:: Text block
If Exmon and the above methods do not provide the data that is necessary to get root cause, then collect a portion of Store transaction log files (100 would be a good start) during the problem period and parse them following the directions in http://blogs.msdn.com/scottos/archive/2007/11/07/remix-using-powershell-to-parse-ese-transaction-logs.aspx to look for possible patterns such as high pattern counts for IPM.Appointment. This will give you a high level overview if something is looping or a high rate of messages being sent. Note: This tool may or may not provide any benefit depending on the data that is stored in the log files, but sometimes will show data that is MIME encoded that will help with your investigation

Step 9

If nothing is found by parsing the transaction log files, we can check for a rogue, corrupted, and large message in transit:

1. Check current queues against all HUB Transport Servers for stuck or queued messages:

get-exchangeserver | where {$_.IsHubTransportServer -eq "true"} | Get-Queue | where {$_.Deliverytype –eq “MapiDelivery”} | Select-Object Identity, NextHopDomain, Status, MessageCount | export-csv  HubQueues.csv

Review queues for any that are in retry or have a lot of messages queued:

Export out message sizes in MB in all Hub Transport queues to see if any large messages are being sent through the queues:

get-exchangeserver | where {$_.ishubtransportserver -eq "true"} | get-message –resultsize unlimited | Select-Object Identity,Subject,status,LastError,RetryCount,queue,@{Name="Message Size MB";expression={$_.size.toMB()}} | sort-object -property size –descending | export-csv HubMessages.csv

Export out message sizes in Bytes in all Hub Transport queues:

get-exchangeserver | where {$_.ishubtransportserver -eq "true"} | get-message –resultsize unlimited | Select-Object Identity,Subject,status,LastError,RetryCount,queue,size | sort-object -property size –descending | export-csv HubMessages.csv

2. Check Users Outbox for any large, looping, or stranded messages that might be affecting overall Log Growth.

get-mailbox -ResultSize Unlimited| Get-MailboxFolderStatistics -folderscope Outbox | Sort-Object Foldersize -Descending | select-object identity,name,foldertype,itemsinfolder,@{Name="FolderSize MB";expression={$_.folderSize.toMB()}} | export-csv OutboxItems.csv

Note: This does not get information for users that are running in cached mode.

Step 10

Utilize the MSExchangeIS Client\Jet Log Record Bytes/sec and MSExchangeIS Client\RPC Operations/sec Perfmon counters to see if there is a particular client protocol that may be generating excessive logs. If a particular protocol mechanism if found to be higher than other protocols for a sustained period of time, then possibly shut down the service hosting the protocol. For example, if Exchange Outlook Web Access is the protocol generating potential log growth, then stopping the World Wide Web Service (W3SVC) to confirm that log growth stops. If log growth stops, then collecting IIS logs from the CAS/MBX Exchange servers involved will help provide insight in to what action the user was performing that was causing this occur.
::::
:: Dataset extract
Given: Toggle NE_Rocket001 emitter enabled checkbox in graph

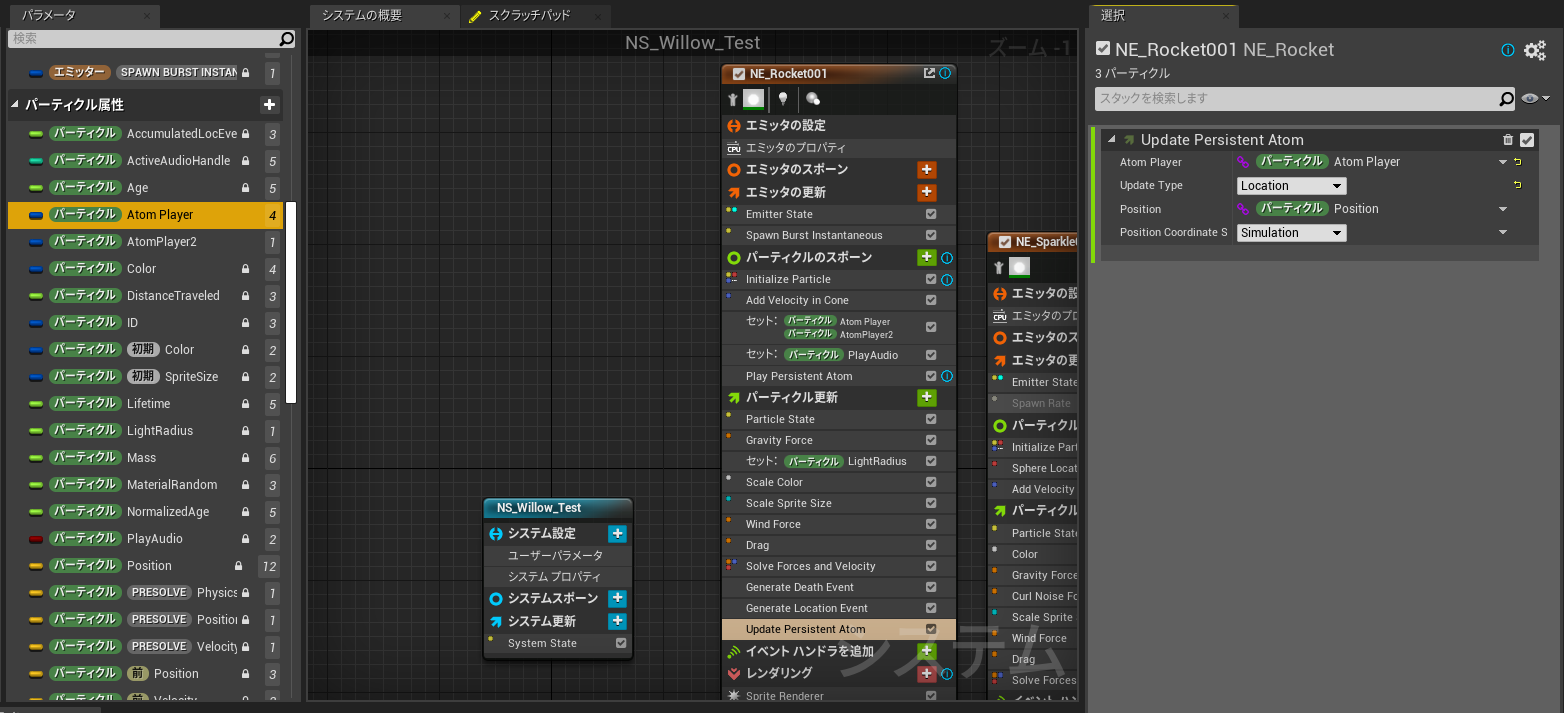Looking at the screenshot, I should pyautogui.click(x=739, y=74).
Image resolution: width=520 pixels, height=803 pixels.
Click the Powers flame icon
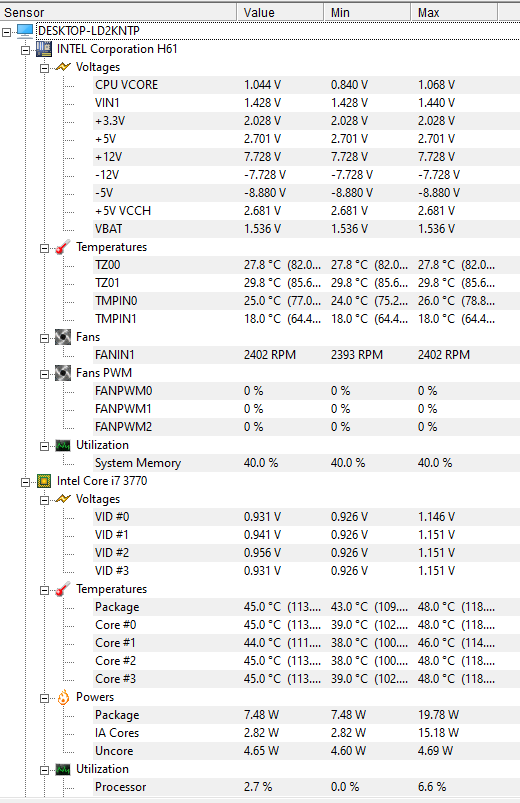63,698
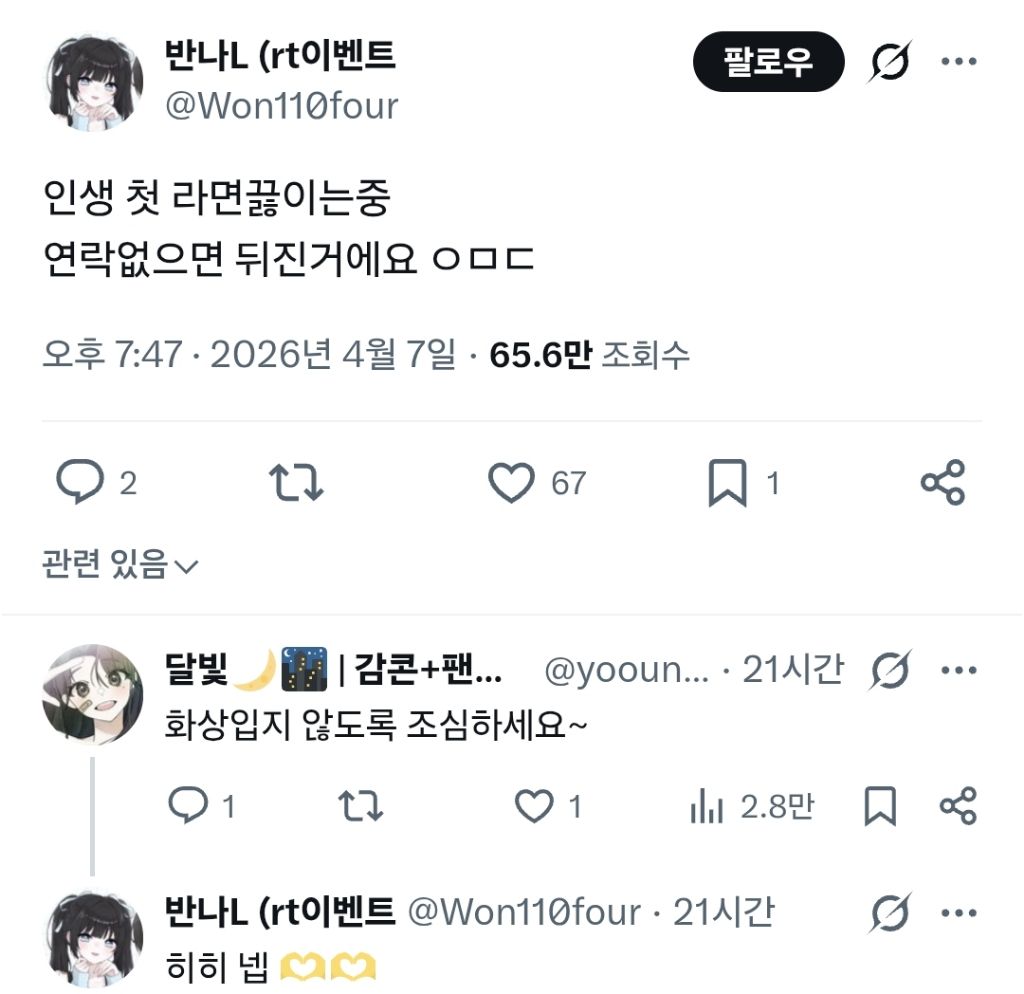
::::
#### [Exercises]
(a) Print the passage of the log growth troubleshooting text from "Note: This does" up to and including "causing this occur.".
(b) Answer these questions from the log growth troubleshooting text:
(i) How many Store transaction log files does it call a good start to collect?
(ii) Which service does it suggest stopping if Exchange Outlook Web Access is the protocol generating potential log growth?
(iii) For which users does the Outbox check not get information?
(c) Write the next part of the log growth troubleshooting text, picking up after its last sentence.
The records play no part in any of the work here.

#### [Answers to the exercise]
(a)
Note: This does not get information for users that are running in cached mode.

Step 10

Utilize the MSExchangeIS Client\Jet Log Record Bytes/sec and MSExchangeIS Client\RPC Operations/sec Perfmon counters to see if there is a particular client protocol that may be generating excessive logs. If a particular protocol mechanism if found to be higher than other protocols for a sustained period of time, then possibly shut down the service hosting the protocol. For example, if Exchange Outlook Web Access is the protocol generating potential log growth, then stopping the World Wide Web Service (W3SVC) to confirm that log growth stops. If log growth stops, then collecting IIS logs from the CAS/MBX Exchange servers involved will help provide insight in to what action the user was performing that was causing this occur.

(b)
(i) 100
(ii) The World Wide Web Service (W3SVC)
(iii) Users running in cached mode

(c)
Step 11

Run the following command from the Management shell to export out current user operation rates:

To export to CSV File:

get-logonstatistics |select-object username,Windows2000account,identity,messagingoperationcount,otheroperationcount,
progressoperationcount,streamoperationcount,tableoperationcount,totaloperationcount | where {$_.totaloperationcount -gt 1000} | sort-object totaloperationcount -descending| export-csv LogonStats.csv

To view realtime data:

get-logonstatistics |select-object username,Windows2000account,identity,messagingoperationcount,otheroperationcount,
progressoperationcount,streamoperationcount,tableoperationcount,totaloperationcount | where {$_.totaloperationcount -gt 1000} | sort-object totaloperationcount -descending| ft

Key things to look for:

In the below example, the Administrator account was storming the testuser account with email.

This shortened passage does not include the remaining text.